Posted by David Sherman [216.18.131.196] on Sunday, January 24, 2010 at 14:00:29 :
In Reply to: Re: No brake/tail or dash lights posted by Jerry in Idaho [64.139.238.43] on Sunday, January 24, 2010 at 10:13:54 :
The trouble with that theory is that there are two brake/tail light housings, each grounded separately, and both lights went out at the same time. The headlight switch and wiring are their own separate circuit usually with a breaker or fuse built into the light switch. Every time I've taken apart an old push/pull/twist type light switch, I'm amazed it works at all because of the dirty grease, worn plastic and copper parts, weak springs, and sloppy housing, but they usually do. A bad switch would account for the panel and tail lights being out, but the brake lights are on their own circuit, so if all of these things truly went out at the same time for the same reason, we have to look upstream to the point where those two circuits (one feeding the brake switch and one feeding the non-headlight parts of the regular light switch) are common. Not knowing the wiring of the particular truck, I don't know where that connection is. Could be on the fuse block, or via connected terminals on the light switch. So many things went out at once that I'm sure the problem is on the hot side of the circuit, not a bad ground.

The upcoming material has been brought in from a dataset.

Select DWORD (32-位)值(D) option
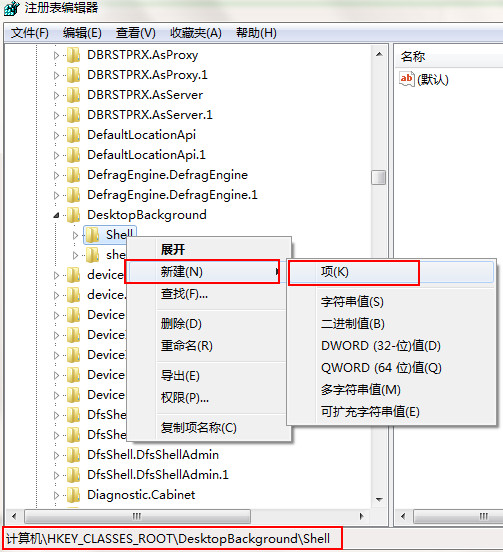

Beyond that, I'd need to be poking around on it myself, hopefully with an accurate wiring diagram, but at least with a test light. That first part is important because once I see a wire-nut or a crimp splice, all bets are off. Every old truck I've ever bought had a mish-mash of mickey-moused wiring in which somebody tried to add something, broke something else, tried to fix it by bypassing some other thing, and so on until they were lucky if they could get power to the starter and the ignition and maybe have at least one working headlight.